(Items listed in a dataset)
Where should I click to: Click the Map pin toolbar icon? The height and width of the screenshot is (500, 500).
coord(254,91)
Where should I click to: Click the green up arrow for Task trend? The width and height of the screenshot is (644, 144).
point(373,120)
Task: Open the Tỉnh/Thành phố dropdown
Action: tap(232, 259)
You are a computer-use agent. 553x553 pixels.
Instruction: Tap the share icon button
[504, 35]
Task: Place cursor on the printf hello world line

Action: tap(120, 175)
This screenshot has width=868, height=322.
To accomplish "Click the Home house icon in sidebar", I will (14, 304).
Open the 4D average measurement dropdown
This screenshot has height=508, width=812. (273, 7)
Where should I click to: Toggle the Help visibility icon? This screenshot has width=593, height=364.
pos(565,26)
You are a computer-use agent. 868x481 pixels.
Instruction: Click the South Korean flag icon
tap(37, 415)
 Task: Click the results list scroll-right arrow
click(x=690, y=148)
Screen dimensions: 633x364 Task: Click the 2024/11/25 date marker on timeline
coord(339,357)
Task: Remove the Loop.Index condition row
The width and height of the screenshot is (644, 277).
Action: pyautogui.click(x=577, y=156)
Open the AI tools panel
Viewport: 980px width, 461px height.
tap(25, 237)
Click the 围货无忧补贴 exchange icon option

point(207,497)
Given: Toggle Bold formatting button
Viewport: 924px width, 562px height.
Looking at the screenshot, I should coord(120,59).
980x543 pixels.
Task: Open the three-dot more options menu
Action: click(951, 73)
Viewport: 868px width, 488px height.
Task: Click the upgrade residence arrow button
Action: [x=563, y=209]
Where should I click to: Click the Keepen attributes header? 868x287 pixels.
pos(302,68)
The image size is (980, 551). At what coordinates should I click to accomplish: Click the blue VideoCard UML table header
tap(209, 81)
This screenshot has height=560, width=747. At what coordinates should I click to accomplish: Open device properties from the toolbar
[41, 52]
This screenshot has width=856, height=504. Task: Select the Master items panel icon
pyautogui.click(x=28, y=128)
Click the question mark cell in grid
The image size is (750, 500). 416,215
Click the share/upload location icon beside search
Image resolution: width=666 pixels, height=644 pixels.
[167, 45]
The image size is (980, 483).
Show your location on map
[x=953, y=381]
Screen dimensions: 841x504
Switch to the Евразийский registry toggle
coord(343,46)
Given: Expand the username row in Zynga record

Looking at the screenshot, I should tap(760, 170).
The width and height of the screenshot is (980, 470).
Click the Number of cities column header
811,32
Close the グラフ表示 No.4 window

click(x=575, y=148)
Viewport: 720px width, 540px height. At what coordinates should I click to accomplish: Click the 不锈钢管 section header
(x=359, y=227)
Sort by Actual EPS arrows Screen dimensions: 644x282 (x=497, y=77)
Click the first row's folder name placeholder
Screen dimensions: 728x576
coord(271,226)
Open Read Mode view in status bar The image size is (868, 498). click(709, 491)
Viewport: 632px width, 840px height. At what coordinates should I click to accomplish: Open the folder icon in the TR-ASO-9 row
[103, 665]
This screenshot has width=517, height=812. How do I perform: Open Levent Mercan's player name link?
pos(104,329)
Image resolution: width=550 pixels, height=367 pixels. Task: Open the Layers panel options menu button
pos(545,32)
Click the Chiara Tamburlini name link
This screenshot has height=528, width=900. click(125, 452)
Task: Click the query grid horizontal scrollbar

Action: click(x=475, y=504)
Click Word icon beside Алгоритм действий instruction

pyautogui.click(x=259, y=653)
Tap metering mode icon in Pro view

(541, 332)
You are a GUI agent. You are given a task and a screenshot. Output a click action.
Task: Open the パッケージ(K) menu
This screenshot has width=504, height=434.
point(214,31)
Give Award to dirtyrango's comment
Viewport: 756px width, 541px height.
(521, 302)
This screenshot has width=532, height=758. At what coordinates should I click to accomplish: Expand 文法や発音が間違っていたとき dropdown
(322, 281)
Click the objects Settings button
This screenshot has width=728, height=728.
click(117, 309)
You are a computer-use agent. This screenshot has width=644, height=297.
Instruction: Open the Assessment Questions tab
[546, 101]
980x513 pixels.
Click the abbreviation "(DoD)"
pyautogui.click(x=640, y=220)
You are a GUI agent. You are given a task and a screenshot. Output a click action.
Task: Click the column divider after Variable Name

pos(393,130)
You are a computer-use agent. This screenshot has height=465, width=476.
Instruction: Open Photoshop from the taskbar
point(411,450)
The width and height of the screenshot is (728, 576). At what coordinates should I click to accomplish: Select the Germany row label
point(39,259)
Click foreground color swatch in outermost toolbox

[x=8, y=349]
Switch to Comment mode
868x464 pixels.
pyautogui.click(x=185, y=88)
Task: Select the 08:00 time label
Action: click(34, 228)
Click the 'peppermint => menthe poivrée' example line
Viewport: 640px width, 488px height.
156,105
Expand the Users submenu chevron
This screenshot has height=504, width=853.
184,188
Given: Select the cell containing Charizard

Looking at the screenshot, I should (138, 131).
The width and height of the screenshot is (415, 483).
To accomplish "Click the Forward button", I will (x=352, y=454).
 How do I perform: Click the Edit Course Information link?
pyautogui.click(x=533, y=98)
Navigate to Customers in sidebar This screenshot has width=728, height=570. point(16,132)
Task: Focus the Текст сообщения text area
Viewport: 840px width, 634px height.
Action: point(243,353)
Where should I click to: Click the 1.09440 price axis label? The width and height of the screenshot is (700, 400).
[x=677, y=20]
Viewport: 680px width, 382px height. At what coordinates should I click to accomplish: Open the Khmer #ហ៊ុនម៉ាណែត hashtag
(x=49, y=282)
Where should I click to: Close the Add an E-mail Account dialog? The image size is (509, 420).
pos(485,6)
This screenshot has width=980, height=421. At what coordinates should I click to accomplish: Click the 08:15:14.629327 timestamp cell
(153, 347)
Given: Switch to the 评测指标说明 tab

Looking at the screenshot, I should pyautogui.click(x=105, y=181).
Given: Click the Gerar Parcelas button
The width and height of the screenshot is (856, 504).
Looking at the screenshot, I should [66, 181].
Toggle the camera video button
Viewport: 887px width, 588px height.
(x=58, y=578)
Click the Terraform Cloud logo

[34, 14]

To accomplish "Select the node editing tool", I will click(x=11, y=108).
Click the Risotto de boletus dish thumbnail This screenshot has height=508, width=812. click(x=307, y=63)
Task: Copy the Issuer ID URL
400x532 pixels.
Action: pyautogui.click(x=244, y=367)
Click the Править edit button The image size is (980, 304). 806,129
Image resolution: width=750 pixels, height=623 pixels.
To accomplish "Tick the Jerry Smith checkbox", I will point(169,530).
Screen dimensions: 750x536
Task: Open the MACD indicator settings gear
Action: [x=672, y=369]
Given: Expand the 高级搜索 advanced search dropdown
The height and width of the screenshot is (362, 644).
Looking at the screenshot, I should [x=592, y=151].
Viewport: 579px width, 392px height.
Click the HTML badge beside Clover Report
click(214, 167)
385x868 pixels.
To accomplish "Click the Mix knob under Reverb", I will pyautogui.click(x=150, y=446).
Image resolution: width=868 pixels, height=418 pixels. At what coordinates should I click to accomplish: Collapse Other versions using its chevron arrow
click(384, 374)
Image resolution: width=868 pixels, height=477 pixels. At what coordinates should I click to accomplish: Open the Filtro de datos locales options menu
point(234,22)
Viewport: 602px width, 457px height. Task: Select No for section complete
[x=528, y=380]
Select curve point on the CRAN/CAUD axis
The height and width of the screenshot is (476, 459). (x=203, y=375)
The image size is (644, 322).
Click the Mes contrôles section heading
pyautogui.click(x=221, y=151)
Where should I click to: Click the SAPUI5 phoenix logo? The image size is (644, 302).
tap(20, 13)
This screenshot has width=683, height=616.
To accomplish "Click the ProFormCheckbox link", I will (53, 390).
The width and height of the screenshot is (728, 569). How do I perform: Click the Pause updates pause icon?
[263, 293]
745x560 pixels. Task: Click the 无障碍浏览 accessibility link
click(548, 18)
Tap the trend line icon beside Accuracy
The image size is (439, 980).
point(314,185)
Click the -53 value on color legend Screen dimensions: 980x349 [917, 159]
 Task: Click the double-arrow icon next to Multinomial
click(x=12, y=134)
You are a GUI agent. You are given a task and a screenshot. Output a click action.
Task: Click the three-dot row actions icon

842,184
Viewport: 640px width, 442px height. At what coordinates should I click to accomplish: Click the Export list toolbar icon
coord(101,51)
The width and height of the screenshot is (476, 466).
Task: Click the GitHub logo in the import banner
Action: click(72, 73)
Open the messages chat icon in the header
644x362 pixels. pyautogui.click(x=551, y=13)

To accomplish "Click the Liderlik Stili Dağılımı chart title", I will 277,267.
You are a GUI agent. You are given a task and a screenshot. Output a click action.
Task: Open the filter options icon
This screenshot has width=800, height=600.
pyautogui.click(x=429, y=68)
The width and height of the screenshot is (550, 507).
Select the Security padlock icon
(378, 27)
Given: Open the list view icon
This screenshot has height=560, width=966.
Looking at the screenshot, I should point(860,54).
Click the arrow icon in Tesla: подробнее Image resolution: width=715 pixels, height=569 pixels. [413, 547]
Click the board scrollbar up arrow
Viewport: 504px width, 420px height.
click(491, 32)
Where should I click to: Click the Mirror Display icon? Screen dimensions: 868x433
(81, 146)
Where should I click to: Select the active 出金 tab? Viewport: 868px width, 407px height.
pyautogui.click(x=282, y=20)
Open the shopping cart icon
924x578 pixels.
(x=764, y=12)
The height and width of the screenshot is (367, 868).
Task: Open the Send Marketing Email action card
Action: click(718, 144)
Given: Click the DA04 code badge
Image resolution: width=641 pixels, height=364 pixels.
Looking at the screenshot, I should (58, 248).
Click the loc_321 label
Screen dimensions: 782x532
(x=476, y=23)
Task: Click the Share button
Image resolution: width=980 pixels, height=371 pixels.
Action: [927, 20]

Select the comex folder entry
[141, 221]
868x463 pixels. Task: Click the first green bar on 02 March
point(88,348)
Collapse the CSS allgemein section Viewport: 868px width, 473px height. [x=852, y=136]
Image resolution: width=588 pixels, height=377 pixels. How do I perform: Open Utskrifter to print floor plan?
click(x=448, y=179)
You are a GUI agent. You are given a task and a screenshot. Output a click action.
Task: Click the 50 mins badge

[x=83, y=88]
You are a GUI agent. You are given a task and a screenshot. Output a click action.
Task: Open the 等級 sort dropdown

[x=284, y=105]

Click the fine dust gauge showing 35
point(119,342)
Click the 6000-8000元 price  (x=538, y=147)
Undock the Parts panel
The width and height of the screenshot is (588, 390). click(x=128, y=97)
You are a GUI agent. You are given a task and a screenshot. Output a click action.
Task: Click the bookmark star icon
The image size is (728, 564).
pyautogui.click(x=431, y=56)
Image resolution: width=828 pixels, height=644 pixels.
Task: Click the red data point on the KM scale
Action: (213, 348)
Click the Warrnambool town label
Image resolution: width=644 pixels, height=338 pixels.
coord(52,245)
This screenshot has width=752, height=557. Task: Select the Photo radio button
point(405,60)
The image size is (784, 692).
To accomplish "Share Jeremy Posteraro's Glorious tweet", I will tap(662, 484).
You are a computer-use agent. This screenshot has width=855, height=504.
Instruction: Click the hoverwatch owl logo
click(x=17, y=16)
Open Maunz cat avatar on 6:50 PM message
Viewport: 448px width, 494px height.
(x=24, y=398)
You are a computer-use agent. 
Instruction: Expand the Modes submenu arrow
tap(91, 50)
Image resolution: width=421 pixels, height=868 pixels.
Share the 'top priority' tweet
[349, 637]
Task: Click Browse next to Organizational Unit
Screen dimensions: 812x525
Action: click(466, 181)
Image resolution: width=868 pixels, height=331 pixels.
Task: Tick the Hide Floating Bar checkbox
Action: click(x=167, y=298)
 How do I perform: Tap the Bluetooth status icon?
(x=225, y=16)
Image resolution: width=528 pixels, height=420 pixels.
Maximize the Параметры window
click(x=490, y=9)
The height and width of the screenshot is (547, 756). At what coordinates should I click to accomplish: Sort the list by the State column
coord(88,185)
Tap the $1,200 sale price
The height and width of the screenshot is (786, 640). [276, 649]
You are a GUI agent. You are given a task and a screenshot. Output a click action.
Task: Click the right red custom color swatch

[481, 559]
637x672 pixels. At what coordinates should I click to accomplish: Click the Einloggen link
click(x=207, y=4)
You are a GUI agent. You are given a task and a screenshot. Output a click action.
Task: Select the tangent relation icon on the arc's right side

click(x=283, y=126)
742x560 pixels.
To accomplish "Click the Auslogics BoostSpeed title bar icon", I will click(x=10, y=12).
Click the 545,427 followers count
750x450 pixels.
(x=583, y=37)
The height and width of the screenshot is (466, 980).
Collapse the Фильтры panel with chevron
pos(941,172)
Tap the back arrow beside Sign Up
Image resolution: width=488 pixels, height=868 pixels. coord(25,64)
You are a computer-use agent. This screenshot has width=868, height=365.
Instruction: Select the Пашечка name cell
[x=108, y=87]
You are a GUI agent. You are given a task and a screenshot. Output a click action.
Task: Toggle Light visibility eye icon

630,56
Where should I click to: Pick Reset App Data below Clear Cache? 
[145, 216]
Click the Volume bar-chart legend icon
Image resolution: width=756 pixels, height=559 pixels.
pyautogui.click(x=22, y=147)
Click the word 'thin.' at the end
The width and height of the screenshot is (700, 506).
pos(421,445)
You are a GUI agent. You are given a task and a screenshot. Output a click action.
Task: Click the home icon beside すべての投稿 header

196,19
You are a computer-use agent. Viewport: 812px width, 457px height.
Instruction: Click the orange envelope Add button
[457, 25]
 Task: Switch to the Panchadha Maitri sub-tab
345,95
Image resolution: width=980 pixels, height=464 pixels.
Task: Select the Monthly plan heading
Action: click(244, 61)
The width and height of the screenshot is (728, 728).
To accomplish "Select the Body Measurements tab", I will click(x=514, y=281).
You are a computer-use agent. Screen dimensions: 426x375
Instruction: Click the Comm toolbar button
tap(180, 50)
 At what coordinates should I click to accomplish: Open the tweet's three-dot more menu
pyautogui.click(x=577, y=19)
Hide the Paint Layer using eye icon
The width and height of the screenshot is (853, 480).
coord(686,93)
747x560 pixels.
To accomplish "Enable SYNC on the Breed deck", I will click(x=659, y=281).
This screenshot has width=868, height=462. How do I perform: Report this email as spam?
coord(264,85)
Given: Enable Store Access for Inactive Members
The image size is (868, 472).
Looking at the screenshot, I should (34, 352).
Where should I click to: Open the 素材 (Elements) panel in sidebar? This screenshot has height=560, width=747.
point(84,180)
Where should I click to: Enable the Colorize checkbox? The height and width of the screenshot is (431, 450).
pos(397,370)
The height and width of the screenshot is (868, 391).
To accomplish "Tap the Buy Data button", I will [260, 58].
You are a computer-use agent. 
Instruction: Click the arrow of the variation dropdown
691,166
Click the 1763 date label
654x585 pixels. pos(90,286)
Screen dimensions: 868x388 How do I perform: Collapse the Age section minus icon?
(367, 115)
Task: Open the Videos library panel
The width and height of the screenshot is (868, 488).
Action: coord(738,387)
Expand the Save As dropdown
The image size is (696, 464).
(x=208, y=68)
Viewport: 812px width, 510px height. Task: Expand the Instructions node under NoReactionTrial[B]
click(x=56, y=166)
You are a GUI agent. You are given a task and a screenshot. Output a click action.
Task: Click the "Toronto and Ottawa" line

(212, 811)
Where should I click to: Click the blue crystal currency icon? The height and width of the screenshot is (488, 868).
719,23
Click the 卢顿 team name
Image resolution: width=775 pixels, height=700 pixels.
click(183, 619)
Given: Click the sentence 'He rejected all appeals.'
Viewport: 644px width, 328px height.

**DESCRIPTION OF THE TASK**
Working from the entries above, return all lines that contain "computer".

**EXERCISE OUTPUT**
You are a computer-use agent. 553x553 pixels.
You are a computer-use agent. 868x481 pixels.
You are a computer-use agent. This screenshot has width=644, height=297.
You are a computer-use agent. This screenshot has height=465, width=476.
You are a computer-use agent. This screenshot has width=855, height=504.
You are a computer-use agent. 
You are a computer-use agent. This screenshot has width=868, height=365.
You are a computer-use agent. Viewport: 812px width, 457px height.
You are a computer-use agent. Screen dimensions: 426x375
You are a computer-use agent. 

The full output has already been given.